Following strong third-quarter earnings, Dialog chief executive Jalal Bagherli has dismissed concerns, saying his company and Imagination have little in common other than sharing similar customers.
“If someone were to not use us, they’d have to create 1,000 highly-skilled power management engineers to really replicate what we do,” Mr Bagherli said.
He said this is in contrast to Imagination, which designs technology for customers to manufacture themselves, rather than being a supplier of usable components.
The semiconductor industry has seen much consolidation over the past two years and the UK has been a notable target.
In addition to Imagination’s sale, chip designer ARM Holdings was snapped up by SoftBank for £24bn (€27.5bn).
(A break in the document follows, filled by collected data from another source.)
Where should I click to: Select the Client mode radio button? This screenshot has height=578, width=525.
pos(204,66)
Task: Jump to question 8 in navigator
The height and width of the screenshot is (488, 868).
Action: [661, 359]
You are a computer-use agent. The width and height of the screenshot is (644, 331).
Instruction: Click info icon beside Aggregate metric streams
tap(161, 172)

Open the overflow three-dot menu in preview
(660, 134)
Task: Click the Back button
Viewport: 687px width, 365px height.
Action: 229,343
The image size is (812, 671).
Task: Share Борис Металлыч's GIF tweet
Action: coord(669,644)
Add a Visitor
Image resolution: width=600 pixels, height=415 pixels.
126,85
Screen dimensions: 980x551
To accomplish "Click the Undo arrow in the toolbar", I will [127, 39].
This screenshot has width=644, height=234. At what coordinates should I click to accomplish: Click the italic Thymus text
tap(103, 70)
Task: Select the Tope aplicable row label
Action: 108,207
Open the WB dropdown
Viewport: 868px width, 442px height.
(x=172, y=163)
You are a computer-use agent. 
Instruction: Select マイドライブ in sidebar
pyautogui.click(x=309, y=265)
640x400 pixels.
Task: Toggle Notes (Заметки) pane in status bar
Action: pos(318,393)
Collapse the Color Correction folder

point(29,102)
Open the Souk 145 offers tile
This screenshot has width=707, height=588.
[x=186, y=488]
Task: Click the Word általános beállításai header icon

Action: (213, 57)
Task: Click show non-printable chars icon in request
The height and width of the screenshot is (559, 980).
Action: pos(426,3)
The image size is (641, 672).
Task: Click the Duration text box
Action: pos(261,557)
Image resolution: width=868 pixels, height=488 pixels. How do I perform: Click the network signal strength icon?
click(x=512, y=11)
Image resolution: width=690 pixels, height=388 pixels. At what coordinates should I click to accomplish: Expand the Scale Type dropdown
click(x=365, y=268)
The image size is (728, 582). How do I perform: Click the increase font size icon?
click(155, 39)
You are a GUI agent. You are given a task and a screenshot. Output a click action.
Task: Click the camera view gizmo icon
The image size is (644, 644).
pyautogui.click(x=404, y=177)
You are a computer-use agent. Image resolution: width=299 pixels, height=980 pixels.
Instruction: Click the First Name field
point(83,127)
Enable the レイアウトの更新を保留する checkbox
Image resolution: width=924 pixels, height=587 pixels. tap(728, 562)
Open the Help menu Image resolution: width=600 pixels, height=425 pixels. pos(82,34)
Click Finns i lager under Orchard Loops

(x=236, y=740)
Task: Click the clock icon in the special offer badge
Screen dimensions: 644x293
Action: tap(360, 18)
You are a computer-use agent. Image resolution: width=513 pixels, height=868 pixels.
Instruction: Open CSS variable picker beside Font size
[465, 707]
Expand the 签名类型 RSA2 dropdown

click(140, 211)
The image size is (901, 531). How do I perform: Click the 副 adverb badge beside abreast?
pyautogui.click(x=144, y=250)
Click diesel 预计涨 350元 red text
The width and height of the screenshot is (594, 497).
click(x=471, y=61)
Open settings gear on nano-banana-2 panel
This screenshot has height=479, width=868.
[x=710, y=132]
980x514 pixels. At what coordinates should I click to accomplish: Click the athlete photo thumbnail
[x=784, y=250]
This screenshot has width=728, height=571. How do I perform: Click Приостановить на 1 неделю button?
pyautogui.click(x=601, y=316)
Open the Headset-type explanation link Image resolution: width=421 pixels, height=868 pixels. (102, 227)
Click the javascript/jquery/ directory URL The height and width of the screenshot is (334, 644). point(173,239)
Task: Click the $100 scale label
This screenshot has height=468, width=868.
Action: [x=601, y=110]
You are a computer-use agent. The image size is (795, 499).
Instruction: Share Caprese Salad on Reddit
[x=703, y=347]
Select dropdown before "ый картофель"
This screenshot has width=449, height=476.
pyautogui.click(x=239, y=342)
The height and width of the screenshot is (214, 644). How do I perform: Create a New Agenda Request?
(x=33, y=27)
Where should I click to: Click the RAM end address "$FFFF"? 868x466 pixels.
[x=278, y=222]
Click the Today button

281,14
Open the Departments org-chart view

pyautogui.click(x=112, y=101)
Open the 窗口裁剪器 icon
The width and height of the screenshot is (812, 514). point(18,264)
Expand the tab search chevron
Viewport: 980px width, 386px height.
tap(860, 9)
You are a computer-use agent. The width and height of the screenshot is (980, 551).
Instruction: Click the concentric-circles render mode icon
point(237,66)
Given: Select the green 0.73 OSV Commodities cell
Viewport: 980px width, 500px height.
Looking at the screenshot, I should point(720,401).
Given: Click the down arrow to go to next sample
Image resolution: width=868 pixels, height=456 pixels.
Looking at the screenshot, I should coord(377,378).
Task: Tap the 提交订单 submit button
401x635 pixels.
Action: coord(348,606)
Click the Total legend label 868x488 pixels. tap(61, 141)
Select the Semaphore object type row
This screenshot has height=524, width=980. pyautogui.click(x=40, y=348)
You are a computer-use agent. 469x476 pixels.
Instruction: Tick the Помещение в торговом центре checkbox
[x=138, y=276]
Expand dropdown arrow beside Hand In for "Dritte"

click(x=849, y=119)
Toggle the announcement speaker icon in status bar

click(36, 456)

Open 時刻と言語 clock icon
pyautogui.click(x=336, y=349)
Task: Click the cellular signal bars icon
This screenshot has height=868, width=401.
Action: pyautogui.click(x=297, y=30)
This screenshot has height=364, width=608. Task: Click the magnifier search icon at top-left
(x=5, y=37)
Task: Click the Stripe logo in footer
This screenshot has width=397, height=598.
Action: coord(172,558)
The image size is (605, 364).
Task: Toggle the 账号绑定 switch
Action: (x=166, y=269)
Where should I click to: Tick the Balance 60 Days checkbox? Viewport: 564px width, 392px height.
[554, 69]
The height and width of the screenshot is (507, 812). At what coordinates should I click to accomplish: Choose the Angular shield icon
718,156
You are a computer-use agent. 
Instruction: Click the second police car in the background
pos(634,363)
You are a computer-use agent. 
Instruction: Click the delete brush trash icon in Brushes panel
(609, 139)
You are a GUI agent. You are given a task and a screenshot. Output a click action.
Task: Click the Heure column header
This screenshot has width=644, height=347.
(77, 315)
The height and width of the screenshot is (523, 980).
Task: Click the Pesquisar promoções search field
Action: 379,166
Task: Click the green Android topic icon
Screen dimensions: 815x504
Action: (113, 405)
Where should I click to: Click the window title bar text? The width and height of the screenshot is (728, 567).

Dutch chipmaker NXP Semiconductors is the target of what was once the industry’s biggest-ever deal when Qualcomm proposed a $47bn buyout in November last year. Qualcomm itself this week received an unsolicited $105bn bid from Broadcom.
Mr Bagherli doesn’t see the latter acquisition posing a significant threat to Dialog.
“They’re primarily digital companies so really they’re not in areas where they impact our business directly,” he said
“If they pull that off it creates a very large semiconductor company that competes at a much more significant level with established players like Intel,” he said.
The CEO also said his company’s $276m acquisition of US startup Silego Technology was completed this month, and is forecast to increase 15% next year as Dialog makes a bigger push into the connected devices, or internet of things market.
“From a diversification point of view, our strategy is working,” Mr Bagherli said.